*** Opening of Text for analysis ***

“Leaving here, find your way to the Cottingham Expressway. After a short sprint, you’ll take the Hwy 28 East exit. But then you might want to get comfortable because you’ll be set for a 16- mile trek. After rounding out two spacious curves, your next turn will be on the left: Rosier Road.”
In my third semester of college, I took a public speaking class in which one assignment was to give an informative speech. To tell my audience something they didn’t already know. I wasn’t to persuade them or motivate them. I would debate no one nor demonstrate anything. Simply inform.
So, I decided to give a three-minute speech about how to get to my family’s home. And because the circumstances were funny enough, it was entertaining as well as informative. Well, that’s how I remember it anyway.
Right there, in Weathersby Fine Arts Building, I shared with those in my class something I told few. And though I had given them explicit instructions on how to get to my family’s home, I would certainly never have given them an invitation to drop by. Not one of them. Not ever.
Just a few years earlier, I’d had an uninvited visitor. The stirred dust was my cue to run.
Knock. Knock. Knock.
Crouched in my mother’s bedroom, I held my breath.
Another triplet at the door.
Still holding my breath, careful to not make a sound. What is he doing here? How did they find me? Is this some joke?
Again. Knock. Knock. Knock. Louder. More determined than before.
But no one was more determined to find me than I was to remain hidden.
Hiding in shame. Fearful of being found. Afraid of being fully known.
The enemy of our hearts will use anything to convince us of our unworthiness. And for me, he used my family’s lack of resources to convince me I was unworthy of love. Our house was a constant reminder to me that I was not enough. Not good enough. And the accompanying shame of that caused me to hide.
How could a house have that much power?
Be alert and of sober mind. Your enemy the devil prowls around like a roaring lion looking for someone to devour.1 PETER 5:8
It may have been different had those shabby thin walls also offered security and comfort. Had the kitchen table been surrounded with bellows of laughter. Had the dingy and dark rooms been filled with a thousand ‘I’m so proud of you’s.’ Perhaps.

*** Close of Text for analysis ***
*** Opening of Supplied records ***

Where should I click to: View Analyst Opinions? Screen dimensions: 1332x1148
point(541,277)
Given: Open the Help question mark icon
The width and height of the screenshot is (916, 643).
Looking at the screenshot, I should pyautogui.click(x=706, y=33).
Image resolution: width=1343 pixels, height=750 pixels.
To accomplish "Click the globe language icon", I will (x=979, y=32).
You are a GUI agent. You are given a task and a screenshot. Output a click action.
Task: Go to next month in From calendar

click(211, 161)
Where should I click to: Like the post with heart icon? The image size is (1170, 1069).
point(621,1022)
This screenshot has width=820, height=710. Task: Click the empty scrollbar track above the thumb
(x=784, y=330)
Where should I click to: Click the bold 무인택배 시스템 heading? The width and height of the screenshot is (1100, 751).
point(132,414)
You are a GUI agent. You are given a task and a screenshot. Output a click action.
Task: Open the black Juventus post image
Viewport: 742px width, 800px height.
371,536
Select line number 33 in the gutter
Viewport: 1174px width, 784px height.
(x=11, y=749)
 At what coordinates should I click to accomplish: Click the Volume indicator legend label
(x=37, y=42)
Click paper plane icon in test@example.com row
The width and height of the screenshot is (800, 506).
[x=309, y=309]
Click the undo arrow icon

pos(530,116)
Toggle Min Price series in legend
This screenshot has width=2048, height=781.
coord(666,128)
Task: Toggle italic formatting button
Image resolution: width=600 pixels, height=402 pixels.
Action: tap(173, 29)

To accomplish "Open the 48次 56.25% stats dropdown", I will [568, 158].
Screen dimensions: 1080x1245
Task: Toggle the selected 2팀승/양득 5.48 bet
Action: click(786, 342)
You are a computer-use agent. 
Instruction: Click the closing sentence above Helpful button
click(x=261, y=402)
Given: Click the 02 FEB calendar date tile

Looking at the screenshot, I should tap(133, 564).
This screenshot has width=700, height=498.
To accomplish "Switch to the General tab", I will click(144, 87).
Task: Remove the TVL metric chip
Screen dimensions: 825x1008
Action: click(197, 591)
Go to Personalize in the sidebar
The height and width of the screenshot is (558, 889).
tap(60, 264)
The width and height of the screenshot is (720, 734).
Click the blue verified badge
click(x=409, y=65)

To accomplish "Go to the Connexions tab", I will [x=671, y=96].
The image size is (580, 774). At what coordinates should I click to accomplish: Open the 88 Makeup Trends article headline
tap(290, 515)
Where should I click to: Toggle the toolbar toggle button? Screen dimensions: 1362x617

*** Close of Supplied records ***

Tasks to perform →
1: Answer these questions using the essay about the family home:
(a) Which road is the left turn onto after the two spacious curves?
(b) In which building did the class hear the speech?
(c) In which room was the writer crouched during the knocking?
2: Retype the essay about the family home between "Right there, in" and "being fully known.", inclusive.
3: Extend the essay about the family home, picking up after its final sentence.

Set of answers →
1:
(a) Rosier Road
(b) Weathersby Fine Arts Building
(c) The writer's mother's bedroom

2:
Right there, in Weathersby Fine Arts Building, I shared with those in my class something I told few. And though I had given them explicit instructions on how to get to my family’s home, I would certainly never have given them an invitation to drop by. Not one of them. Not ever.
Just a few years earlier, I’d had an uninvited visitor. The stirred dust was my cue to run.
Knock. Knock. Knock.
Crouched in my mother’s bedroom, I held my breath.
Another triplet at the door.
Still holding my breath, careful to not make a sound. What is he doing here? How did they find me? Is this some joke?
Again. Knock. Knock. Knock. Louder. More determined than before.
But no one was more determined to find me than I was to remain hidden.
Hiding in shame. Fearful of being found. Afraid of being fully known.

3:
All I know is that eighteen years of living in that tattered little house had etched shame into my heart, deep enough to last me a lifetime.
I am grateful it didn’t. To be sure, it hung around for more years than I’d like to admit. Holding people at a safe distance. Running from what I believed had defined me. Trying to prove my worth.
But Jesus pursued me. While I had trusted Him at the young age of nine to save me from spending eternity in hell, I had not trusted Him enough to love me. Eventually, I surrendered, and He began peeling back the layers of my shame, replacing them with His truth. Covering with His grace. Calling me into a life of freedom in Him.
Oh, it was painful. Have you ever been peeled? One layer at a time? Giving up what has kept you hidden and protected? Learning to trust that His best is also your best?
It is scary, and it hurts. But His grace is enough to soothe the exposed and raw places. Though the scars remain, they are a reminder of His beautiful grace, not of my shame. They prompt gratitude for my healing. And compassion for those who struggle with the same.
being confident of this, that he who began a good work in you will carry it on to completion until the day of Christ Jesus.PHILIPPIANS 1:6
The enemy of my heart used a tattered old house to whisper shame to my heart. What did he use to whisper it to you? A magazine and a mirror? Or a scale? A report card? A divorce? A single parent home? Drugs?
Shame is the enemy’s favorite tool. It keeps us hiding from the only One who can offer grace in its place. Jesus.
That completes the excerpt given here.